Your instructions —
Copying starts at the line containing "Task: Click the Cancel button" and stops after the last line of the records; each line is repeated exactly, and pictures are skipped.

===== Records to process =====

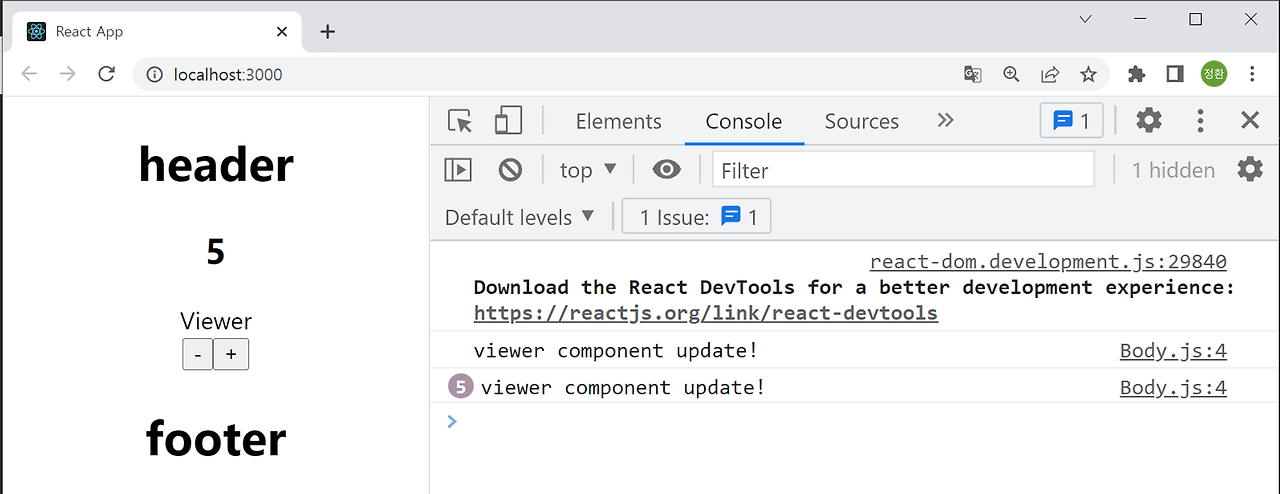Click the 1 Issue button
Screen dimensions: 1280x494
click(696, 217)
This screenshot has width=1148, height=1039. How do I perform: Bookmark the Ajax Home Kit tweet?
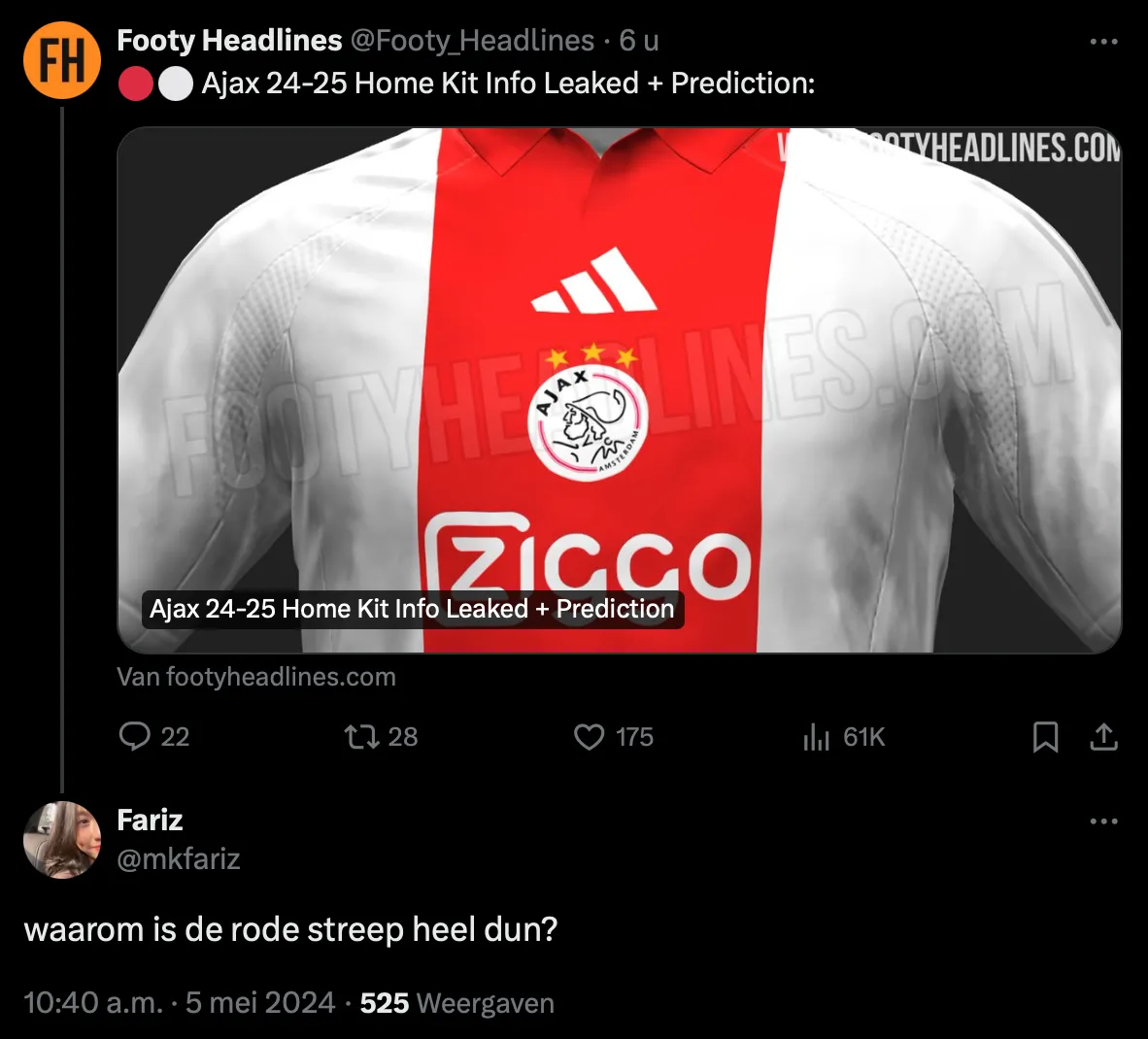[x=1045, y=737]
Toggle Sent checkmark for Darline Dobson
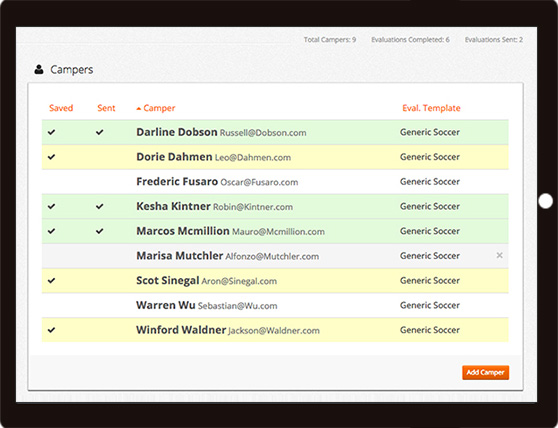This screenshot has height=428, width=558. pyautogui.click(x=100, y=132)
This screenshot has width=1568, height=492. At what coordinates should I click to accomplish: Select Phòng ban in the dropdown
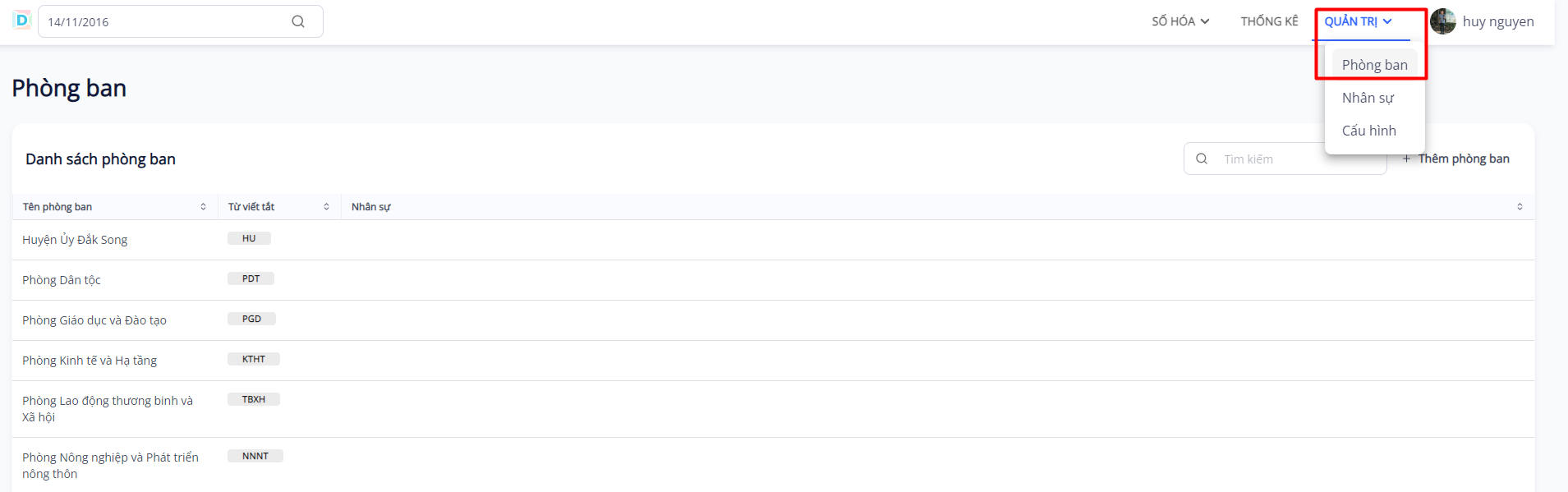[x=1374, y=65]
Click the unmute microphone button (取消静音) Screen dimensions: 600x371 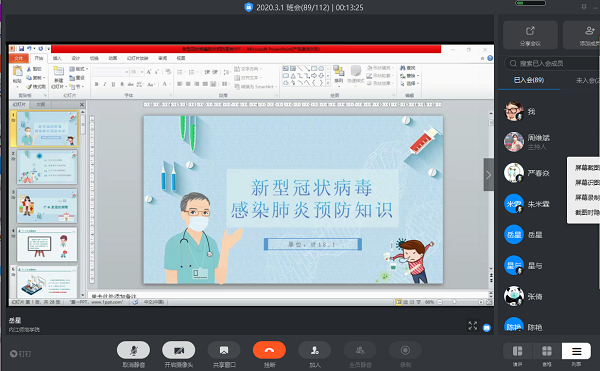click(133, 350)
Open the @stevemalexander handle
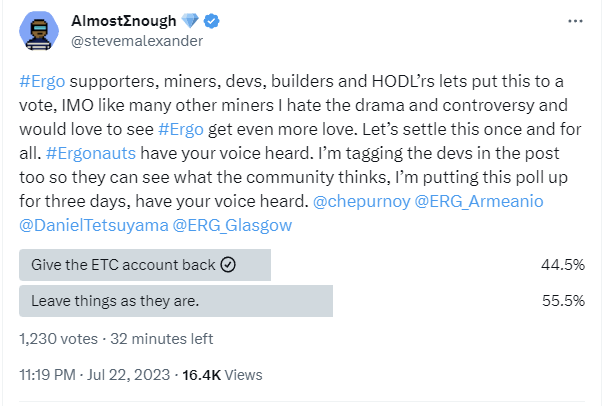The image size is (606, 406). 137,41
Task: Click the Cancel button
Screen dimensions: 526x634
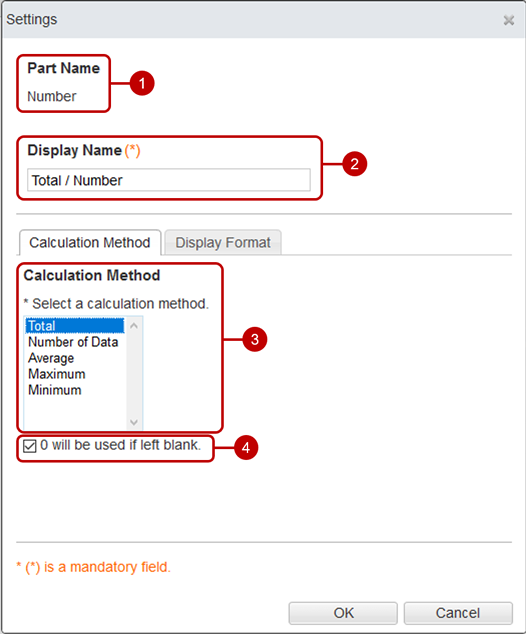Action: coord(458,613)
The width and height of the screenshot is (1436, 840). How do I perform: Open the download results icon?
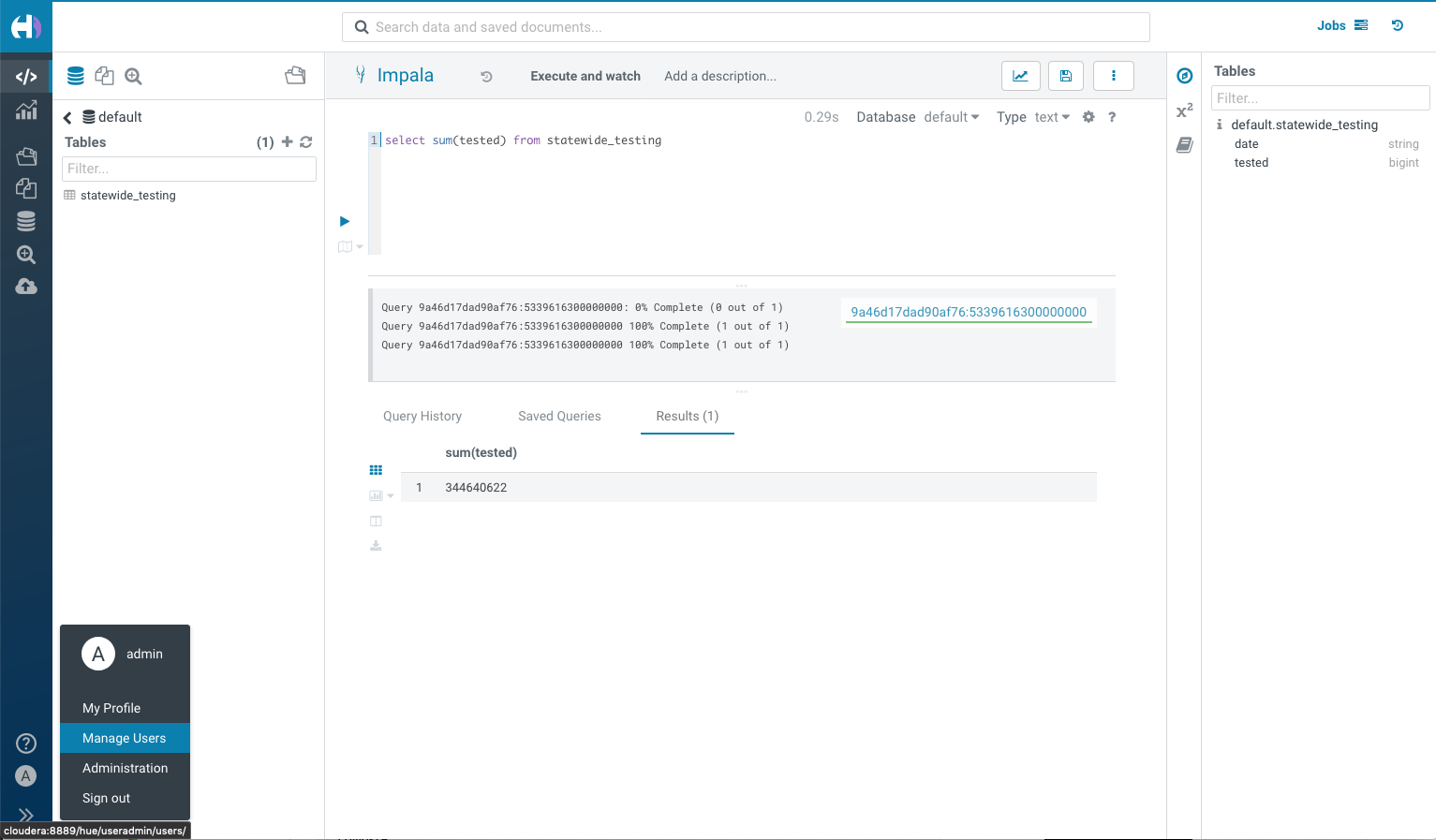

=====

Task response —
Task: Click the Cancel button
Screen dimensions: 526x634
Action: coord(458,613)
The width and height of the screenshot is (1436, 840). How do I perform: Open the download results icon?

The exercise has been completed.